| Source records |
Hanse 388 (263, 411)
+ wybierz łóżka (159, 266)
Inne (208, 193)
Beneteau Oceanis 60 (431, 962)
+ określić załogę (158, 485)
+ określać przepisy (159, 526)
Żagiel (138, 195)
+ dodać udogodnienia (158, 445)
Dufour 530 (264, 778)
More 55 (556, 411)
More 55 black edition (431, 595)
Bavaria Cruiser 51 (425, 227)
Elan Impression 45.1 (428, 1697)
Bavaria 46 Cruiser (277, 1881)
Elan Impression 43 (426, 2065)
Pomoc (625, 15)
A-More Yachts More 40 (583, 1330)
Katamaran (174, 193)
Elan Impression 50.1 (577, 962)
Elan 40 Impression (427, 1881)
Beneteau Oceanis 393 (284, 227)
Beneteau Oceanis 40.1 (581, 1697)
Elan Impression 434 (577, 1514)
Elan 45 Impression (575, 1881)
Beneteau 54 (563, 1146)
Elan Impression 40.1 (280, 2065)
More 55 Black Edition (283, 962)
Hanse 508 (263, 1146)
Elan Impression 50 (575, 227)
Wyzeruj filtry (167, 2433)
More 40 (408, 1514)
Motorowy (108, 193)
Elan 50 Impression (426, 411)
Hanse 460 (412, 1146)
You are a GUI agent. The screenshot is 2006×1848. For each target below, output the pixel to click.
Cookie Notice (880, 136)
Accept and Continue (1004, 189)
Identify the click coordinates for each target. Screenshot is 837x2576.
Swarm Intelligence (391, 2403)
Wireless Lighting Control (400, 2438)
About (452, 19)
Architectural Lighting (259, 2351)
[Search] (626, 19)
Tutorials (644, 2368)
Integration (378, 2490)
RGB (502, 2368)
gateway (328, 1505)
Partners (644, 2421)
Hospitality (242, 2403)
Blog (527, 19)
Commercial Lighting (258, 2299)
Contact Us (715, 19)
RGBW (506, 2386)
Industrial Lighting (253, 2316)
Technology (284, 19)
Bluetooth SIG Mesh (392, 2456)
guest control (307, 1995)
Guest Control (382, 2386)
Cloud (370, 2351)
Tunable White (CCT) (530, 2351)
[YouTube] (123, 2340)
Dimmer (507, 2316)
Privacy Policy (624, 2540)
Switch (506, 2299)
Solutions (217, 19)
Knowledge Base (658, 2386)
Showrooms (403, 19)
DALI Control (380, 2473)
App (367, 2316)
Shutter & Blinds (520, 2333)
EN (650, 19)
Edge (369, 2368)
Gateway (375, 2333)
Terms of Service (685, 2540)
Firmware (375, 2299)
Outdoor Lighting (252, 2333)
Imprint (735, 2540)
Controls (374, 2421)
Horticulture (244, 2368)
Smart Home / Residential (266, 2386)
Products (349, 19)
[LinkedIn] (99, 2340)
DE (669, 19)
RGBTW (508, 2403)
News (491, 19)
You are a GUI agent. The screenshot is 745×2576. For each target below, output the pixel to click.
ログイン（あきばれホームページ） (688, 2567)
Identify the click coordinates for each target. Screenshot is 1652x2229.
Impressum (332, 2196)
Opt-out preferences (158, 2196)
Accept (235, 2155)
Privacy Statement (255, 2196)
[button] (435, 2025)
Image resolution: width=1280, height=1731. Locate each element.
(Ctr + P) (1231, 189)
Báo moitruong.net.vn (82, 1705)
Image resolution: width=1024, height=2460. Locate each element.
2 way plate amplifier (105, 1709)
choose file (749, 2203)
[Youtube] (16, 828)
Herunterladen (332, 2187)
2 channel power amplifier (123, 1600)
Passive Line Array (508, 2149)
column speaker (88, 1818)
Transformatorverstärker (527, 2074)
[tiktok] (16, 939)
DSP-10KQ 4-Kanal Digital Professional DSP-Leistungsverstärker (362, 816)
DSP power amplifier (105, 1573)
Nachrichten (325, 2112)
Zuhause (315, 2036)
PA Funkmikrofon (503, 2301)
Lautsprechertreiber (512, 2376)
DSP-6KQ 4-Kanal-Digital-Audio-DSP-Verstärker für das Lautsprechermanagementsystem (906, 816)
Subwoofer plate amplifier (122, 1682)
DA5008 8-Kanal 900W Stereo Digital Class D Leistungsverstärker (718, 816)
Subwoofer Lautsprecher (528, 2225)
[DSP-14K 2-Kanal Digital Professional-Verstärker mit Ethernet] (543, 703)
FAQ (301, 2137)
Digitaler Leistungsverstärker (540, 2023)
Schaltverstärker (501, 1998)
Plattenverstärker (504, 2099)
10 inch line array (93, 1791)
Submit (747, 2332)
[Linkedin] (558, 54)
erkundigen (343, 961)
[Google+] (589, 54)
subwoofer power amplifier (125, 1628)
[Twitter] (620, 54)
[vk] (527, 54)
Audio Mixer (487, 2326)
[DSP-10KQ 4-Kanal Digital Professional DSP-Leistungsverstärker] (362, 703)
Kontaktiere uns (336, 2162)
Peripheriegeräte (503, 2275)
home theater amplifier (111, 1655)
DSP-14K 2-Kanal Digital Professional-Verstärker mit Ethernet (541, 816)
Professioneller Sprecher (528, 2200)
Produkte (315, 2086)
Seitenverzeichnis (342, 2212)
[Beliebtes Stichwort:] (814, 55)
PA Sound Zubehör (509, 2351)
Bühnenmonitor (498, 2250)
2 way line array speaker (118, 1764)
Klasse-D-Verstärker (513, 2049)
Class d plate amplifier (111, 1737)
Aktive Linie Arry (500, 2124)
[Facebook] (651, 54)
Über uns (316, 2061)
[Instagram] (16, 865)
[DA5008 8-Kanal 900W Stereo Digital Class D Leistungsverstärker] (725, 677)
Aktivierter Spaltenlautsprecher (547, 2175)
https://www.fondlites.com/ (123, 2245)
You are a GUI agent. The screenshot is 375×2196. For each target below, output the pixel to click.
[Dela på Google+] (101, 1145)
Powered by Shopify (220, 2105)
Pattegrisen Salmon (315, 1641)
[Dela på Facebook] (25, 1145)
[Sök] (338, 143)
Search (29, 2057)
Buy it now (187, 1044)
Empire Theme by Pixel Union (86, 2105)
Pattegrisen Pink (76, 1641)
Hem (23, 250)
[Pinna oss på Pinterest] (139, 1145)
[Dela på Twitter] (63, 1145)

| What needs to be done |
Write out the data a second time, exactly the same.

| Written response |
Hanse 388 (263, 411)
+ wybierz łóżka (159, 266)
Inne (208, 193)
Beneteau Oceanis 60 (431, 962)
+ określić załogę (158, 485)
+ określać przepisy (159, 526)
Żagiel (138, 195)
+ dodać udogodnienia (158, 445)
Dufour 530 (264, 778)
More 55 (556, 411)
More 55 black edition (431, 595)
Bavaria Cruiser 51 (425, 227)
Elan Impression 45.1 (428, 1697)
Bavaria 46 Cruiser (277, 1881)
Elan Impression 43 (426, 2065)
Pomoc (625, 15)
A-More Yachts More 40 (583, 1330)
Katamaran (174, 193)
Elan Impression 50.1 (577, 962)
Elan 40 Impression (427, 1881)
Beneteau Oceanis 393 (284, 227)
Beneteau Oceanis 40.1 (581, 1697)
Elan Impression 434 (577, 1514)
Elan 45 Impression (575, 1881)
Beneteau 54 (563, 1146)
Elan Impression 40.1 (280, 2065)
More 55 Black Edition (283, 962)
Hanse 508 (263, 1146)
Elan Impression 50 (575, 227)
Wyzeruj filtry (167, 2433)
More 40 (408, 1514)
Motorowy (108, 193)
Elan 50 Impression (426, 411)
Hanse 460 (412, 1146)
You are a GUI agent. The screenshot is 2006×1848. For each target below, output the pixel to click.
Cookie Notice (880, 136)
Accept and Continue (1004, 189)
Identify the click coordinates for each target. Screenshot is 837x2576.
Swarm Intelligence (391, 2403)
Wireless Lighting Control (400, 2438)
About (452, 19)
Architectural Lighting (259, 2351)
[Search] (626, 19)
Tutorials (644, 2368)
Integration (378, 2490)
RGB (502, 2368)
gateway (328, 1505)
Partners (644, 2421)
Hospitality (242, 2403)
Blog (527, 19)
Commercial Lighting (258, 2299)
Contact Us (715, 19)
RGBW (506, 2386)
Industrial Lighting (253, 2316)
Technology (284, 19)
Bluetooth SIG Mesh (392, 2456)
guest control (307, 1995)
Guest Control (382, 2386)
Cloud (370, 2351)
Tunable White (CCT) (530, 2351)
[YouTube] (123, 2340)
Dimmer (507, 2316)
Privacy Policy (624, 2540)
Switch (506, 2299)
Solutions (217, 19)
Knowledge Base (658, 2386)
Showrooms (403, 19)
DALI Control (380, 2473)
App (367, 2316)
Shutter & Blinds (520, 2333)
EN (650, 19)
Edge (369, 2368)
Gateway (375, 2333)
Terms of Service (685, 2540)
Firmware (375, 2299)
Outdoor Lighting (252, 2333)
Imprint (735, 2540)
Controls (374, 2421)
Horticulture (244, 2368)
Smart Home / Residential (266, 2386)
Products (349, 19)
[LinkedIn] (99, 2340)
DE (669, 19)
RGBTW (508, 2403)
News (491, 19)
You are a GUI agent. The screenshot is 745×2576. For each target below, output the pixel to click.
ログイン（あきばれホームページ） (688, 2567)
Identify the click coordinates for each target. Screenshot is 1652x2229.
Impressum (332, 2196)
Opt-out preferences (158, 2196)
Accept (235, 2155)
Privacy Statement (255, 2196)
[button] (435, 2025)
Image resolution: width=1280, height=1731. Locate each element.
(Ctr + P) (1231, 189)
Báo moitruong.net.vn (82, 1705)
Image resolution: width=1024, height=2460. Locate each element.
2 way plate amplifier (105, 1709)
choose file (749, 2203)
[Youtube] (16, 828)
Herunterladen (332, 2187)
2 channel power amplifier (123, 1600)
Passive Line Array (508, 2149)
column speaker (88, 1818)
Transformatorverstärker (527, 2074)
[tiktok] (16, 939)
DSP-10KQ 4-Kanal Digital Professional DSP-Leistungsverstärker (362, 816)
DSP power amplifier (105, 1573)
Nachrichten (325, 2112)
Zuhause (315, 2036)
PA Funkmikrofon (503, 2301)
Lautsprechertreiber (512, 2376)
DSP-6KQ 4-Kanal-Digital-Audio-DSP-Verstärker für das Lautsprechermanagementsystem (906, 816)
Subwoofer plate amplifier (122, 1682)
DA5008 8-Kanal 900W Stereo Digital Class D Leistungsverstärker (718, 816)
Subwoofer Lautsprecher (528, 2225)
[DSP-14K 2-Kanal Digital Professional-Verstärker mit Ethernet] (543, 703)
FAQ (301, 2137)
Digitaler Leistungsverstärker (540, 2023)
Schaltverstärker (501, 1998)
Plattenverstärker (504, 2099)
10 inch line array (93, 1791)
Submit (747, 2332)
[Linkedin] (558, 54)
erkundigen (343, 961)
[Google+] (589, 54)
subwoofer power amplifier (125, 1628)
[Twitter] (620, 54)
[vk] (527, 54)
Audio Mixer (487, 2326)
[DSP-10KQ 4-Kanal Digital Professional DSP-Leistungsverstärker] (362, 703)
Kontaktiere uns (336, 2162)
Peripheriegeräte (503, 2275)
home theater amplifier (111, 1655)
DSP-14K 2-Kanal Digital Professional-Verstärker mit Ethernet (541, 816)
Professioneller Sprecher (528, 2200)
Produkte (315, 2086)
Seitenverzeichnis (342, 2212)
[Beliebtes Stichwort:] (814, 55)
PA Sound Zubehör (509, 2351)
Bühnenmonitor (498, 2250)
2 way line array speaker (118, 1764)
Klasse-D-Verstärker (513, 2049)
Class d plate amplifier (111, 1737)
Aktive Linie Arry (500, 2124)
[Facebook] (651, 54)
Über uns (316, 2061)
[Instagram] (16, 865)
[DA5008 8-Kanal 900W Stereo Digital Class D Leistungsverstärker] (725, 677)
Aktivierter Spaltenlautsprecher (547, 2175)
https://www.fondlites.com/ (123, 2245)
You are a GUI agent. The screenshot is 375×2196. For each target below, output the pixel to click.
[Dela på Google+] (101, 1145)
Powered by Shopify (220, 2105)
Pattegrisen Salmon (315, 1641)
[Dela på Facebook] (25, 1145)
[Sök] (338, 143)
Search (29, 2057)
Buy it now (187, 1044)
Empire Theme by Pixel Union (86, 2105)
Pattegrisen Pink (76, 1641)
Hem (23, 250)
[Pinna oss på Pinterest] (139, 1145)
[Dela på Twitter] (63, 1145)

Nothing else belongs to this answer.